Voici l’idée essentielle : au lieu de remplacer les publics humains, l’IA constitue à la fois un nouveau public et un nouvel intermédiaire. Si cela se confirme, la véritable chaîne n’est plus simplement B2C ou B2B, mais B2A2C : de l’entreprise à l’agent, puis au consommateur. Dans ce modèle, les systèmes d’IA absorbent d’immenses volumes d’information, les traitent, puis les traduisent à destination des humains.

Il ne s’agit donc pas d’un récit de remplacement, mais d’une possible expansion massive.
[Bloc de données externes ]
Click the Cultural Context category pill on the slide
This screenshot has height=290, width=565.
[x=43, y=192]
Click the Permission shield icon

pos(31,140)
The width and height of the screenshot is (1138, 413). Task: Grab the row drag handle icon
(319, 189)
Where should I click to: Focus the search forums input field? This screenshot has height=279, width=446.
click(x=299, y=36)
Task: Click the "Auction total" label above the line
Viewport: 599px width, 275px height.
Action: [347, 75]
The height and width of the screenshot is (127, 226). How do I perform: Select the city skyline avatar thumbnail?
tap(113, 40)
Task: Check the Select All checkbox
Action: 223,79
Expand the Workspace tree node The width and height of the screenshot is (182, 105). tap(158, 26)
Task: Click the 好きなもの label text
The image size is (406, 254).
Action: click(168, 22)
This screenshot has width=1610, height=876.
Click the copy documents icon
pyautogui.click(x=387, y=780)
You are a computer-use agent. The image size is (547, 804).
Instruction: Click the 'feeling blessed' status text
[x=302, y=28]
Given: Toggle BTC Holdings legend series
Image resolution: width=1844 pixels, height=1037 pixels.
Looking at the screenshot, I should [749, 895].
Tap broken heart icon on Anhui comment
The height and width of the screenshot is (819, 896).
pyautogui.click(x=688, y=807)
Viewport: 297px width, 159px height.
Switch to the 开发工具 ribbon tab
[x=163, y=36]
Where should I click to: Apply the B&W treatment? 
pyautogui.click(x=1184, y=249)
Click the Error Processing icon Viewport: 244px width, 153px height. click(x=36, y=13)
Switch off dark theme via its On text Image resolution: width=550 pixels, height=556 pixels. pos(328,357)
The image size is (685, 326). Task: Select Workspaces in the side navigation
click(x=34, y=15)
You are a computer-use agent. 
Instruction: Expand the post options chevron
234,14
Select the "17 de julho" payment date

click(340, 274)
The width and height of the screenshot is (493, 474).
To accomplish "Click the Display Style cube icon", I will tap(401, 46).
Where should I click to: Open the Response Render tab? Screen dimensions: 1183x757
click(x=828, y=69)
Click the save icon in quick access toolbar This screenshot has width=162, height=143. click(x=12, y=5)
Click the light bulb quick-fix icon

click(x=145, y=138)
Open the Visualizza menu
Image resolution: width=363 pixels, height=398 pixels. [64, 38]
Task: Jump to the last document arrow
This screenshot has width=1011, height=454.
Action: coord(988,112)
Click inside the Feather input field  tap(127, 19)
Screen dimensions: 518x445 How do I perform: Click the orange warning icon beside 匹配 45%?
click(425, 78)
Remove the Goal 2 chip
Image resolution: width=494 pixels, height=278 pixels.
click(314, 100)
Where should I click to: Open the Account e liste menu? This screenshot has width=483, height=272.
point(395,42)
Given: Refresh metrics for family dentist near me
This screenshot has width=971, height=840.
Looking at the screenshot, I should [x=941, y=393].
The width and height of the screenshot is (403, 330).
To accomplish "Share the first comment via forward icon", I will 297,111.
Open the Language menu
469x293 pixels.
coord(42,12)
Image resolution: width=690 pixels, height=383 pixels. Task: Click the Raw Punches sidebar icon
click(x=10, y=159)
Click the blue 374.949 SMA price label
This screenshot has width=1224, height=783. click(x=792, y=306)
Certes, l’attention humaine reste limitée — c’est justement ce qui fait de l’IA un changement de paradigme : elle ne rivalise pas avec l’attention humaine, elle ouvre un marché entièrement nouveau. Là où un individu pourrait consulter dix sources, son agent conversationnel peut en analyser dix mille, générant une demande qui n’existait pas auparavant. Chaque personne pourrait bientôt disposer de dizaines d’agents IA absorbant l’information en son nom.

Les contenus produits par des humains ne disparaîtront sans doute pas totalement, mais les médias reposant sur une relation directe entre humains pourraient se réduire de manière drastique, en raison d’un puissant effet de rétroaction économique : plus les contenus sont conçus pour être consommés par des IA (moins coûteux à produire, audience potentiellement illimitée), plus les contenus optimisés pour les humains deviennent relativement onéreux à créer et à diffuser, les cantonnant à des segments haut de gamme — jusqu’à en faire un produit de luxe.

Plus les contenus sont conçus pour être consommés par des IA, plus les contenus optimisés pour les humains deviennent relativement onéreux à créer et à diffuser, les cantonnant à des segments haut de gamme — jusqu’à en faire un produit de luxe.

Bien sûr, nous ne sommes encore qu’au début de cette transition, et la forme exacte de ce nouvel écosystème reste à définir.

Le récent carnage du SEO — où de grands éditeurs ont vu leur trafic chuter de plus de 50 % en raison du passage de Google à une recherche alimentée par l’IA — n’en est que la première secousse tectonique.

Une histoire de deux intelligences

Pour comprendre le potentiel du modèle B2A2C, il faut saisir deux éléments clés : la manière dont l’IA consomme l’information (B2A) et celle dont elle la traduit pour les humains (A2C).

Imaginez qu’il faille expliquer un article sur l’inflation à deux publics différents.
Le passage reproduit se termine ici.